▸ **WHAT TO WORK ON**:
In the data below, find the line containing "How do I perform: Select"; transcribe it and each line after it exactly, through the last, skipping pictures.

─── DATA UNDER STUDY ───

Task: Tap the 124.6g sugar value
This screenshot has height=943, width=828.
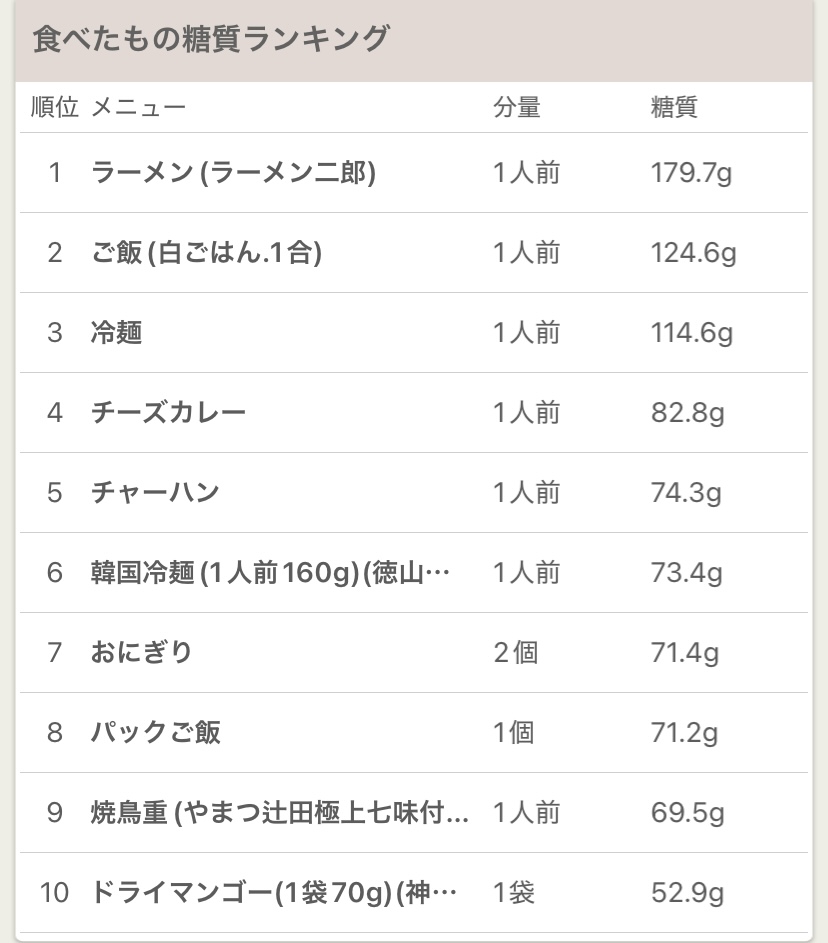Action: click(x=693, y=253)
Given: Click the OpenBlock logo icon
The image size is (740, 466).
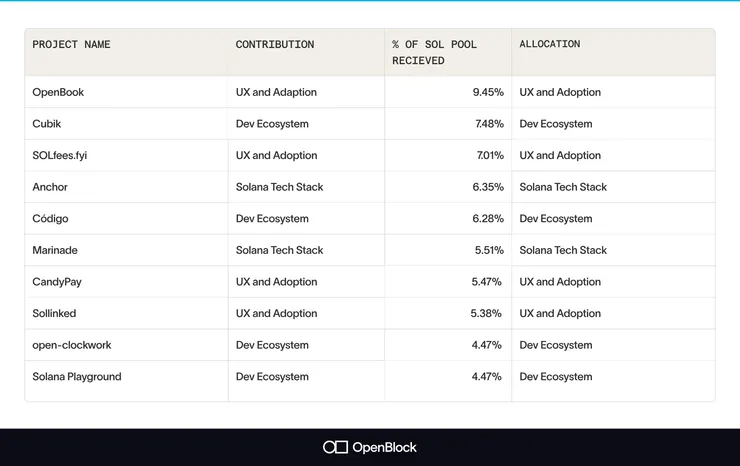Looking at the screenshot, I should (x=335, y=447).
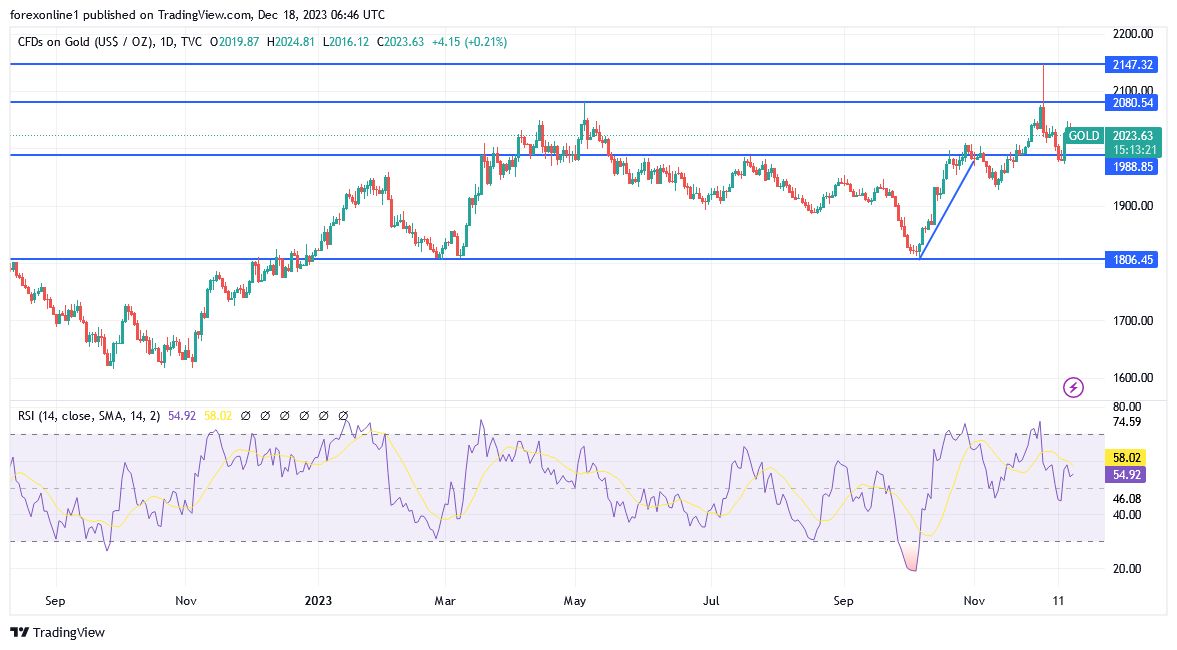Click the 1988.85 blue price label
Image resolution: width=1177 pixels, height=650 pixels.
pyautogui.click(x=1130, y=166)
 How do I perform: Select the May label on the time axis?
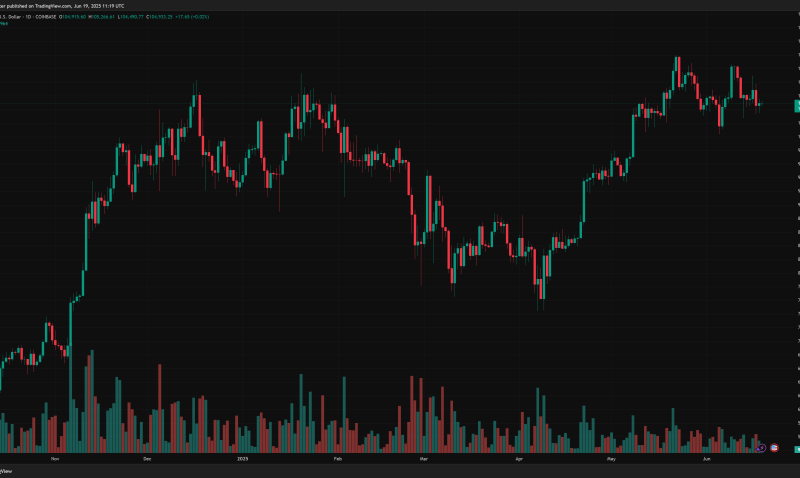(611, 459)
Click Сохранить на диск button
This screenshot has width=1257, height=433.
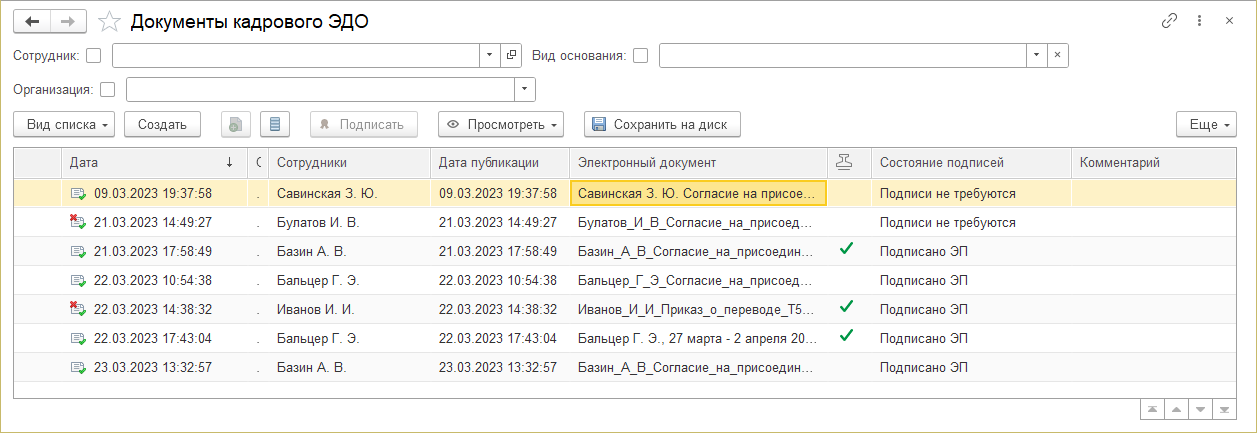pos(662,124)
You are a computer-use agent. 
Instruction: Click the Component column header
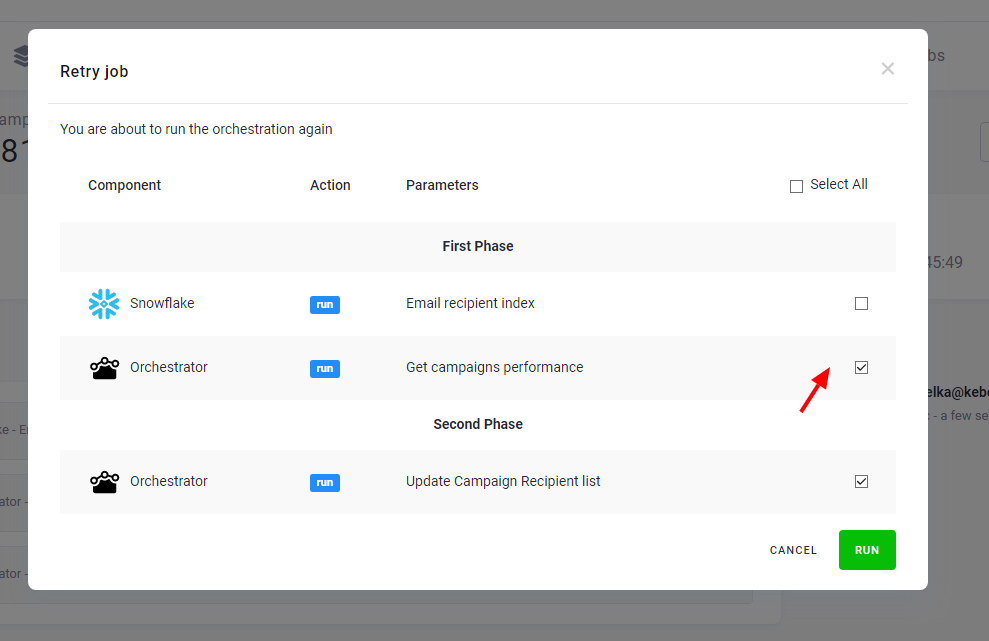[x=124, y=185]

───

▸ **RESPONSE TO THIS EXERCISE**:
 How do I perform: Select the May label on the time axis?
(611, 459)
Click Сохранить на диск button
This screenshot has width=1257, height=433.
pos(662,124)
You are a computer-use agent. 
Instruction: Click the Component column header
[x=124, y=185]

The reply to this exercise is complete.